SANTIAGO PAZOS
En palabras de Eduardo Chamorro, James Joyce descubrió que hay tantas verdades como mentiras, y que unas y otras coinciden en un punto situado -nadie sabe dónde- más allá de la verdad y de la mentira, y más allá, también, quizá, de la vida y de la muerte.
De Joyce habla mucho y mal el profesor novecentista y personaje central, junto al alumno con ambiciones de escritor hiperrealista, de “El chico de la última fila”, obra de Juan Mayorga que, bajo la dirección de Helena Pimenta, representaron con éxito Ur Teatro en el FIOT.
A su personaje no, pero a Mayorga sí parece gustarle Joyce. De hecho, creo yo que su chico tiene el mismo carácter que el protagonista de “Retrato del artista adolescente” (recomiendo su lectura). E incluso, se me antoja que el hilo argumental de “El chico…” comparte esa filosofía sobre la verdad y la mentira que cito arriba.
No tengo ninguna duda de que Chejov y Joyce, Velázquez y Paul Klee, la escultura clásica y el arte conceptual, Mozart y las notas de piano (new age) de Wim Maertens (que suenan de fondo por momentos), son tan verdad como verdad es el teatro que disfrutamos con Ur.
Es teatro de verdad porque un buen autor como Juan Mayorga sabe contarnos una interesante historia (con desarrollo, nudo y desenlace), en la que seis personajes de compleja personalidad nos descubren, poco a poco, sus referencias culturales y su ambición y status social. Seis personajes que, finalmente, se enfrentan en solitario a su propia realidad desnuda mientras defienden con ahínco sus diferencias. Una historia bien construida sobre las relaciones transversales de unos acomodados individuos que ven cómo su aburrida vida se altera ante la influencia alborotada de un joven que quiere ser lo que aún no sabe que puede ser, un artista o un mediocre.
Es teatro de verdad porque su directora, Helena Pimenta, es capaz de colocar sobre un escenario a seis actores que, sin pisarse ni estorbarse, desarrollan ensimismados sus solitarias actividades sin romper ni descomponer ese todo común que les une, en una única escena. Y lo consigue sin que el espectador se encuentre perdido en ningún momento. Sin ningún tipo de artilugio amanerado nos muestra lo real, y lo onírico, de una forma tan sencilla que no nos cuesta ningún esfuerzo comprender y asimilar lo que estamos viendo y oyendo.
Es teatro de verdad porque cuando un buen actor como Ramón Barea borda su papel, los demás, aún con algunos defectos, se crecen. Son actores que se mueven sobre el escenario con la soltura y la naturalidad que lo hacen en su vida cotidiana, que conocen su papel y lo lucen como una segunda piel, y que saben decirlo sin ningún tipo de extravagancia.

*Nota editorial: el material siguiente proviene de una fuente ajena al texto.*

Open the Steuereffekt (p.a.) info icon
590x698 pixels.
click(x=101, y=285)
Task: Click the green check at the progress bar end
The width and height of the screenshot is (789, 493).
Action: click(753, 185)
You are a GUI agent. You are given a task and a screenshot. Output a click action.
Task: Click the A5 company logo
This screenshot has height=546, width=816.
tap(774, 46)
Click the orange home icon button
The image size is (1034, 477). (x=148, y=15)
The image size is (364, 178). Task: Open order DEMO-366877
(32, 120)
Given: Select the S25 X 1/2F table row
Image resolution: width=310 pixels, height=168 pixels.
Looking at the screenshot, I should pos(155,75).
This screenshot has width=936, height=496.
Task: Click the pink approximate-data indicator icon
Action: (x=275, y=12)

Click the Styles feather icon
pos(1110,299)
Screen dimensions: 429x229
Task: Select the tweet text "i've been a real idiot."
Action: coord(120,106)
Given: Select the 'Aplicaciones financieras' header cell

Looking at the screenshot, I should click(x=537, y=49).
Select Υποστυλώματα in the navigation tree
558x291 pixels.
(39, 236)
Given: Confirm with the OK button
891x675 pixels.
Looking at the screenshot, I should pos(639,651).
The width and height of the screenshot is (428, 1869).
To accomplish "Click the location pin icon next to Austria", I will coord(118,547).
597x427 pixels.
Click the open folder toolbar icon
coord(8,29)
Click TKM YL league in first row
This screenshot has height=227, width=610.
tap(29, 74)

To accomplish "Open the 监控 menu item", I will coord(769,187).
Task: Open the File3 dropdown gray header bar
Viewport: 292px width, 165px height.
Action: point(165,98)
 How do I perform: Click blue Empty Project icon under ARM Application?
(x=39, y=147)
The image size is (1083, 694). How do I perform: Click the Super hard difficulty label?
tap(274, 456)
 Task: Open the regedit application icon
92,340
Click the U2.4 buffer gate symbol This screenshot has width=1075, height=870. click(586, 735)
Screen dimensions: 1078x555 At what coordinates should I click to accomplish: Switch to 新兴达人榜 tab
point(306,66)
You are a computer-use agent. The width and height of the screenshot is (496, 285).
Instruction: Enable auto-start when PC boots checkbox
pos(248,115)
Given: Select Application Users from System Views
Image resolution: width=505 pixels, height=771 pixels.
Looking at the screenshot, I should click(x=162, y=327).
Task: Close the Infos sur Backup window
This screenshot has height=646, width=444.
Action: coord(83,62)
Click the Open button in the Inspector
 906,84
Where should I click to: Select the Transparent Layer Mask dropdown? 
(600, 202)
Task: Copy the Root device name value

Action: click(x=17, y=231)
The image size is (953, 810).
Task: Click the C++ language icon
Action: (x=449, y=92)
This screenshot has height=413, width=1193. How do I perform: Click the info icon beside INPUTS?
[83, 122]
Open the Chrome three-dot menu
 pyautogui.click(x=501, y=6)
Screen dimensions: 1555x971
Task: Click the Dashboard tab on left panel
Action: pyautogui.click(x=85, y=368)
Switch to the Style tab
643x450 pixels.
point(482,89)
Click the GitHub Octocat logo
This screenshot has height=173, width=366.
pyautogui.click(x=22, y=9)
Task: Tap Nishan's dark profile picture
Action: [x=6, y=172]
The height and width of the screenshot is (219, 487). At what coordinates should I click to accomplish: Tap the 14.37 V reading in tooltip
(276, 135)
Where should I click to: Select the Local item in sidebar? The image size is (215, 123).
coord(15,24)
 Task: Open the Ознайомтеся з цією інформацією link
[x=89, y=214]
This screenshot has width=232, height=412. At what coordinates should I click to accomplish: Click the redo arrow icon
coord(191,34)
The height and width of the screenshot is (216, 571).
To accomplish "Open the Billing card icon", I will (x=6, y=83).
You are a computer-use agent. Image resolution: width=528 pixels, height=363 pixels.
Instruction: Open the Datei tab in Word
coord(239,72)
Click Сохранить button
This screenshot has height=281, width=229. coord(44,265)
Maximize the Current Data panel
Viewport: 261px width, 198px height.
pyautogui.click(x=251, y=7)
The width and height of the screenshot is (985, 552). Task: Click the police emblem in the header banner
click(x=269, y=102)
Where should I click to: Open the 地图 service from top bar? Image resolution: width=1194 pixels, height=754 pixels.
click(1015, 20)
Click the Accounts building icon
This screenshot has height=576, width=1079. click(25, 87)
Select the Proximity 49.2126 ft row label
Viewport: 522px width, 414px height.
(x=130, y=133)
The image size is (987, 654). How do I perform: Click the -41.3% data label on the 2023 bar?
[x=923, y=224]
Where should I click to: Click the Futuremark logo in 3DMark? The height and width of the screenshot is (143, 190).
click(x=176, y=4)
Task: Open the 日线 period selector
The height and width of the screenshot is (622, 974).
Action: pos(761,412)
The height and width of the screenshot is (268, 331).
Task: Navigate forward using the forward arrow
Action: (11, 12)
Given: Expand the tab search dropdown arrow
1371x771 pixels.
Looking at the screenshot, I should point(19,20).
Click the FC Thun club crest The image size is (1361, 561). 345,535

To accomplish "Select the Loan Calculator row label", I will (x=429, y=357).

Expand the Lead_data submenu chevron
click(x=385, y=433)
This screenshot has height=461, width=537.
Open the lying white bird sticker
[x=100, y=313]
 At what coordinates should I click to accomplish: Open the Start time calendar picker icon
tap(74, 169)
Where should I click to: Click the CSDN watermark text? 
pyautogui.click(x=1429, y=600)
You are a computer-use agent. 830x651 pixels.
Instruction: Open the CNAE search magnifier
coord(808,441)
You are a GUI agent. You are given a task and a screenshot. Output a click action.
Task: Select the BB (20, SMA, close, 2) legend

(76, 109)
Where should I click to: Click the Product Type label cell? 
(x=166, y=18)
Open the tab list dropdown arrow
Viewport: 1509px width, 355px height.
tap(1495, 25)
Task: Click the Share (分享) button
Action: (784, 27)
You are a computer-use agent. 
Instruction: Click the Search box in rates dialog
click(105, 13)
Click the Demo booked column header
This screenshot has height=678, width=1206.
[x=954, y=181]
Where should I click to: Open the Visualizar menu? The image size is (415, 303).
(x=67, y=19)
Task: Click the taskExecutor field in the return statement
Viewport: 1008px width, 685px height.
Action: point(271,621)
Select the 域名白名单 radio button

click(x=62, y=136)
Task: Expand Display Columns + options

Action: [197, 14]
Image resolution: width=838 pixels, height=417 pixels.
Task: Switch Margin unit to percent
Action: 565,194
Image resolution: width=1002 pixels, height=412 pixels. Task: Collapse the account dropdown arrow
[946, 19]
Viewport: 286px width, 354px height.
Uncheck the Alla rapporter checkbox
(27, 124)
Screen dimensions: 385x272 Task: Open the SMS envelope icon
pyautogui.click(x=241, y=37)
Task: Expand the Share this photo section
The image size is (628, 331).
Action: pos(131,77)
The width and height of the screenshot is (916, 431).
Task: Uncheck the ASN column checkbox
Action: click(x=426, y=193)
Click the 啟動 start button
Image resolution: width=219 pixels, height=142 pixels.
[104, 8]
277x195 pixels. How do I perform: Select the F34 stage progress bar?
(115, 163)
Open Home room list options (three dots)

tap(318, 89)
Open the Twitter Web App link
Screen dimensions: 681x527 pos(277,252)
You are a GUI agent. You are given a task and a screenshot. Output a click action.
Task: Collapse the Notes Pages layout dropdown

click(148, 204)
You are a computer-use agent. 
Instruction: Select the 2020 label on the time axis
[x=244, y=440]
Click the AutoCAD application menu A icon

Es teatro de verdad porque la escenografía deja de ser una camisa de fuerza, como suele pasar con demasiada frecuencia, para convertirse en un aliado necesario al servicio de la interpretación. Y porque la magnífica iluminación nos va indicando, con delicadeza, el lugar al que debemos prestar atención sin necesidad de ocultarnos esos otros espacios secundarios en los que se mantiene una actividad que discurre autónoma, sin convertirse en un inconveniente, con su propio ritmo.
En definitiva, es teatro de verdad porque, acordando que no existe final que a todos guste, cuando la materia prima es de calidad, y los profesionales tienen solvencia, el producto convence. Así pasó en Carballo, donde todas las expectativas se convirtieron en certezas.
Y como no sólo de pan vive el hombre, aparte de ese teatro de verdad existen “otras ocurrencias” a las que pertenecen espectáculos como “For sale”. Ocurrencias más o menos simpáticas que divierten o aburren al público, como hicieron Sexpeare en Carballo y que, con todos los respetos y parabienes, no merecen más atención que la que prestamos a ese paquete efímero de palomitas que consumimos mientras los vemos. Un relajante mental y muscular sobre el que no tengo nada en contra, ni a favor tampoco.
Lo importante es saber discernir entre lo que es, y lo que no es, por si en algún momento nos atrevemos a comparar. Cosa que no haremos en esta ocasión porque los que asistimos a las dos representaciones sabemos, incluso desde pareceres encontrados, lo que vimos.